Jak dla mnie to realizm jest na bardzo wysokim poziomie w grze. Bardzo mi sie podoba równiez opcja " retrospekcje" dzieki której można "cofnąć się w czasie". Jedynyne czego brak to brak możliwośći modyfikacji oraz podkrecania samochodów ale widocznie twórcom o to chodziło, by nie robic podobizny pod tym wzgledem do np. NFS. 9/10
szkoda tylko, że powtarzalna jak cholera. twórcy bez końca każą nam jeździć po tych samych torach, co szybko staje się nudne. gdyby nie to, byłoby idealnie.
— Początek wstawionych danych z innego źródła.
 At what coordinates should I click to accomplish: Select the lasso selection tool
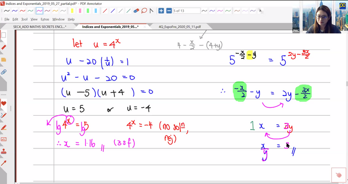144,11
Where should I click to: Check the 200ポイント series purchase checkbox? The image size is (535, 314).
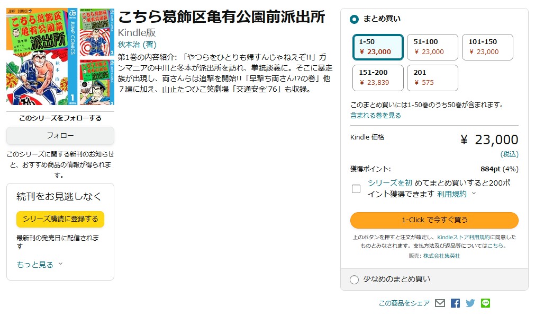pos(356,188)
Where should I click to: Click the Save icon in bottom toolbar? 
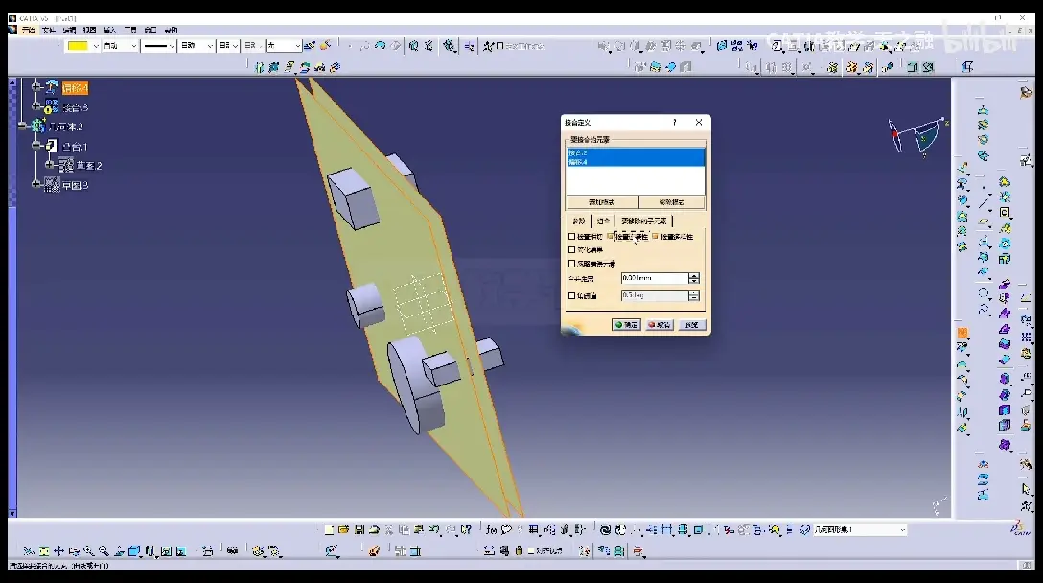pos(359,529)
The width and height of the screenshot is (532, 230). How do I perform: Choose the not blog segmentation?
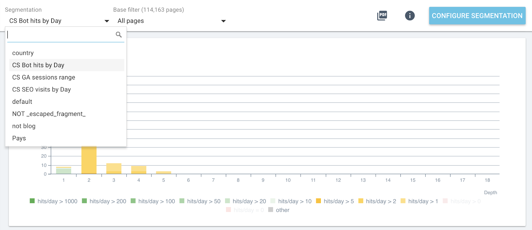click(x=24, y=126)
Ta gra nie jest realistyczna i raczej nigdy nie miała być, To raczej świetne połączenie arcade z symulacją z naciskiem na to pierwsze :) Całość wyszła znakomicie i mi model jazdy sprawiał niezwykle dużo frajdy. Najlepsze były oczywiście rajdy i odcinki specjalne, bo wyścigi buggy itp. to trochę nieporozumienie.
To na pewno nie symulacja jak RBR, ale wciąga i gra się w nią bardzo przyjemnie i nie sposób się znudzić gdy bierzesz za każdym razem inny wóz. To były moje najlepiej zainwestowane pieniądze w grę nie licząc Paradisa i TDU.
Chodziło o realistyczność modelu jazdy... model zniszczeń to inna działka. Burnout: Paradise też ma dobry model zniszczeń, ale nikt nie nazywa tej gry realistyczną.
Gra jest bardzo realistyczna, moim zdaniem, ale mogli dodać coś w stylu zaczynania od zera do bohatera, zdobywanie sponsorów i dowolne malowanie auta.